Depending on the company size and history, product management has a variety of functions and roles. Sometimes there is a product manager, and sometimes the role of product manager is shared by other roles. Frequently there is Profit and Loss (P&L) responsibility as a key metric for evaluating product manager performance. In some companies, the product management function is the hub of many other activities around the product. In others, it is one of many things that need to happen to bring a product to market and actively monitor and manage it in-market. In very large companies, the product manager may have effective control over shipment decisions to customers, when system specifications are not being met.

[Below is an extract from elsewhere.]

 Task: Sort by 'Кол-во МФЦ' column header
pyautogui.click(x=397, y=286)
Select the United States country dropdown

Product management often serves an inter-disciplinary role, bridging gaps within the company between teams of different expertise, most notably between engineering-oriented teams and commercially oriented teams. For example, product managers often translate business objectives set for a product by Marketing or Sales into engineering requirements (sometimes called a Technical Specification). Conversely, they may work to explain the capabilities and limitations of the finished product back to Marketing and Sales (sometimes called a Commercial Specification). Product managers may also have one or more direct reports who manage operational tasks and/or a change manager who can oversee new initiatives. Manufacturing is separate from the research function, the product manager has the responsibility to bridge the gaps if any exist.
Many refer to inbound (product development) and outbound (product marketing) functions.

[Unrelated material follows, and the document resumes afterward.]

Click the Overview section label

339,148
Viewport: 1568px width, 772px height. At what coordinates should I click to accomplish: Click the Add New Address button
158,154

Inbound product management (aka inbound marketing) is the "radar" of the organization and involves absorbing information like customer research, competitive intelligence, industry analysis, trends, economic signals and competitive activity as well as documenting requirements and setting product strategy.

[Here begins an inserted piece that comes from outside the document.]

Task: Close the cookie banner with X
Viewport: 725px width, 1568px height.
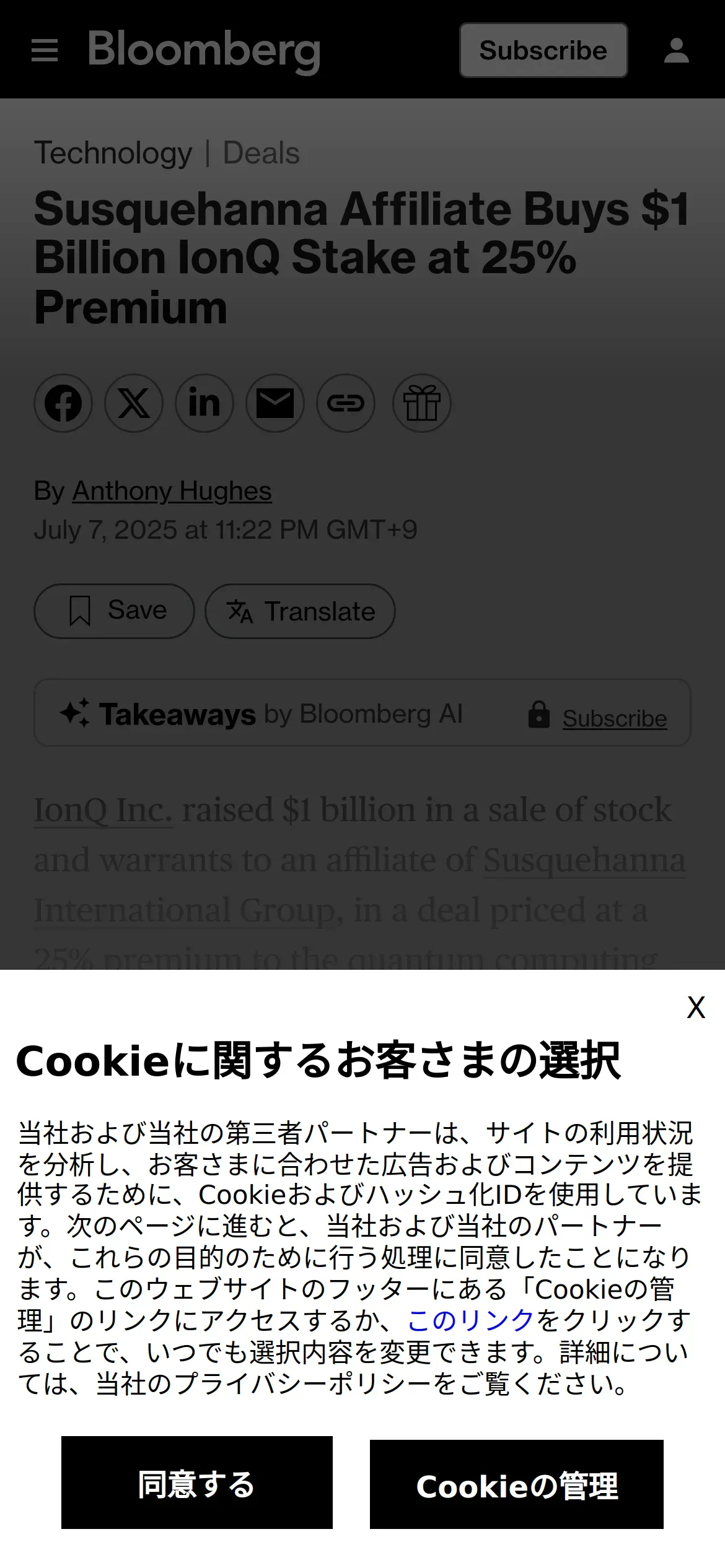Action: [696, 1008]
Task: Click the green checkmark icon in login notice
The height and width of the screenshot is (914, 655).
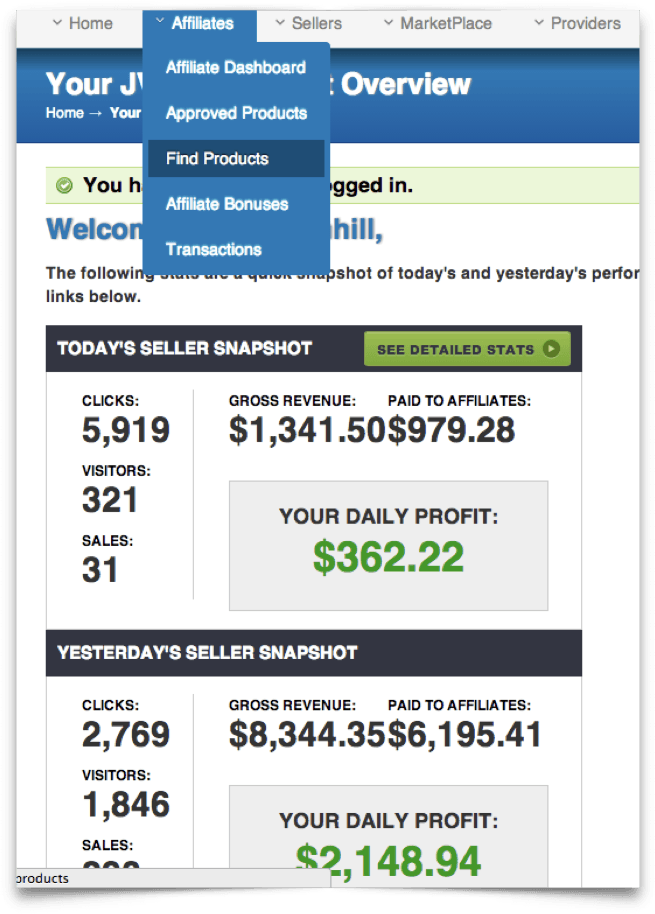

In comparison, outbound activities are focused on distributing or pushing messages, training sales people, go to market strategies and communicating messages through channels like advertising, PR and events.
In many organizations the inbound and outbound functions are performed by the same person.
As these terms are under discussion, another way of looking at these activities is upstream and downstream product management, where 'upstream' is referring to any activity that helps to define, create, or improve the product, while 'downstream' refers to any activity that promotes the product. This avoids the confusion with the term "inbound marketing" which nowadays clearly refers to a way of doing downstream product management, referring to 'making the product accessible', i.e. it can be found by suspects and prospects (compared to 'outbound marketing', where the product is 'pushed' in front of the suspect or prospect). The confusion stems mainly from the mix up between the term "Marketing" as a discipline, comprising Product Management, MarCom (Marketing Communications), etc. and using the same term 'Marketing' as a synonym for 'Promotion' or 'advertising', i.e. taking a product to the market (i.e. 'downstream').
It comes as a surprise that this confusion and ambiguity is hard to understand- because if you name the main (value creating) departments in today's organizations, you can clearly assign to Sales, R&D, Operations, and Marketing their respective core functions and areas of responsibility. The core function of Marketing, that differentiates it from Sales, Operations, and R&D is the ownership of the marketing mix (= 4 P: Product, Place, Price, Promotion). Still, many organizations put under 'Marketing' only Market Communications (MarCom), which is just the operational end of marketing and only a subset of what 'Promotion' comprises. From a Product Management perspective, MarCom is a supporting function (like IT, HR, Controlling etc.). In organizations, where the Product Management is weak or not existent, its tasks are taken over by the other departments (i.e. sales defines the distribution ('Place'), operations defines the prices, R&D defines the product, MarCom decides on the promotion.